We arrive to the expected fanfare of creeping middle age creeping around a hotel lobby. Long free-liquor lines punctuated with traveling trays of salmon-smeared appetizers clump together into a bubbling mingle-casserole, chattering voices combining into a tubercular cough. On the pink stage, because this is Pinktoberfest and breast cancer is bad, some shoddy auction motif is playing off its raffle rattle through a toupee and bedazzled leather jackets, while the whole of the MetroWest MILF contingent growls its cougar growl. Erin's taken my cue and has started executing some side-eyeing of her own — "Her shoes are really cute, but the rest of her is a mess," "It's nice, but it's pretty Holocausty," etc. — and this isn't so bad at all.

Outside, I immediately revert to ostentatious word association by way of girl-band experiences from my ever-narrowing sexual stream of consciousness to pass the time. To wit, that time at the Pat Benatar concert when Alan and I were so drunk that we just started making out and the crowd split open and the chorus to "We Belong" came on and everybody bought us more drinks and everything was great forever. Or the time when I snapped out of a Rohypnol blackout just as Madonna was crazy-for-you-cooing, "Soldiers making the most of the dark," with a dick in my mouth and nothing was ever good again. Or the time I saw the Bangles in 1988 opening for George Michael at the Orange Bowl and they weren't very good at all. Wait a minute! Why am I here?

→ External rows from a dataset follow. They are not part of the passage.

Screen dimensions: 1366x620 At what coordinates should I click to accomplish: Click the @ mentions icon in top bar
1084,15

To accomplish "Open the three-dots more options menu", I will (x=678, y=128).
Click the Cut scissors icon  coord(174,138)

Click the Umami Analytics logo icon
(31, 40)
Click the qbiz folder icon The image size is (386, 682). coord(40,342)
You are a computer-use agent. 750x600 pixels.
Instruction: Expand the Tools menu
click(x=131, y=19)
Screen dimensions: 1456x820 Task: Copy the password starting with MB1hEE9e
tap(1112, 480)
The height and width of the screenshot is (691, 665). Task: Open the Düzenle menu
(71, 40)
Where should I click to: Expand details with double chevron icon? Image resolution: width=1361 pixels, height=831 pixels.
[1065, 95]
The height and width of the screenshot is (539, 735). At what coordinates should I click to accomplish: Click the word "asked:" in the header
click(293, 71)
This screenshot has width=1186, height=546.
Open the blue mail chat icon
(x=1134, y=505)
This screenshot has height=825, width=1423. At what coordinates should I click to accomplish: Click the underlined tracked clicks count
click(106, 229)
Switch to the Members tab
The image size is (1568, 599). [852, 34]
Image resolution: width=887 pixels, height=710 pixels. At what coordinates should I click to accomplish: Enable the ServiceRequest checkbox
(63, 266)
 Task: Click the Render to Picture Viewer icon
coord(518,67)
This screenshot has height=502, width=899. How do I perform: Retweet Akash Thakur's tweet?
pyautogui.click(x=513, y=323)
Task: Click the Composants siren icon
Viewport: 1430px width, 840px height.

"Oh my God!" the lights dim and my jaw drops at the appearance of the diminutive Hoffs. "She's a 4-inch hair commercial!"

Say what you will about the Bangles — or don't, because nobody really ever does anymore — but somehow they have managed to remain exactly the same mascara pancake slumber party that they always were, swinging their hair around and dabbling in mix-tape obscurities (Big Star!) while practicing fellatio on frozen bananas. Time, time, time has been kind to them, and their grab bag of recognizable hits positively shimmers tonight with that wet-look, dry-to-the-touch ambition that made failure in my 20s so unavoidable. Look around!

"Hang on to your hopes, my friend/That's an easy thing to say, but if your hopes should pass away/Simply pretend/That you can build them again."

Up in the VIP section, Erin and I spark our throats like dead lighters to sway and sing along to the saccharine "Eternal Flame," and while no gropes or insertions occur to sexualize the experience, there's a survivors' camaraderie present that only those of us who shift our eyeballs from right to left to make our desires known can understand. For Erin, that desire is to run off with the band and be a Bangle forever, thumping classic basslines into the 401(k) faces of people who don't care anymore. For me, well, it's far simpler than that.

"I'm the Susanna!" I lose an eyelash. Still.